Sixty seven

-Słucham?-marszczę brwi.

-"Na wczorajszej gali nagród dla sportowców Harry Styles zgarnął statuetkę dla najlepszego piłkarza roku, ale to nie to było tematem rozmów podzczas gali, tylko jego nowa dziewczyna - Lily. Wszyscy uważają ją za przemiłą i zabawną osobę, która jest idealna dla Harry'ego. Widać, że para jest bardzo zakochana w sobie i wierzymy, że ta miłość potrwa bardzo długo. Trzymamy kciuki"-czyta wybrany fragment i patrzy na naszą dwójkę, mierząc nas wzrokiem. Ja za to patrzę na Harry'ego, pytającym wzrokiem.

-Mówiłem, że to załatwię-wzrusza ramionami.

-To miłe, dziękuję-wspinam się na palcach i muskam jego malinowe usta.

-Wszystko dla ciebie-posyła mi swój firmowy uśmiech i nie mogę być mu niewdzięczna.

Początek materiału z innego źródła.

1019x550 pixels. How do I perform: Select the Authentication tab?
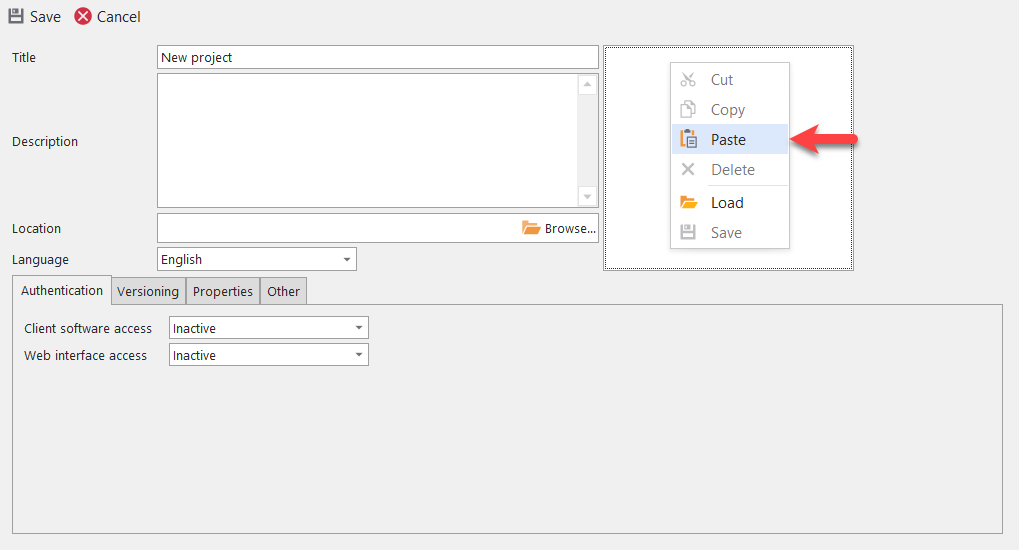(62, 291)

-Pójdę wziąć prysznic, nie rozrabiajcie mi tutaj za bardzo-ostrzegam ich i ruszam do swojego pokoju, a następnie do łazienki.

*

Biorę szybki, ale orzeźwiający prysznic, dzięki któremu znika moje zmęczenie. Ubieram się w białą bluzkę i jeansowe shorty, na swoje stopy wkładam krótkie czarne trampki, a włosy wiążę w wysokiego kucyka. Wykonuję jeszcze podstawowe czynności i wychodzę z łazienki, kierując się do salonu. Jednak zanim ujawniam swoją obecność, słyszę ciekawy fragment rozmowy chłopców. Staję przy ścianie i wsłuchuję się.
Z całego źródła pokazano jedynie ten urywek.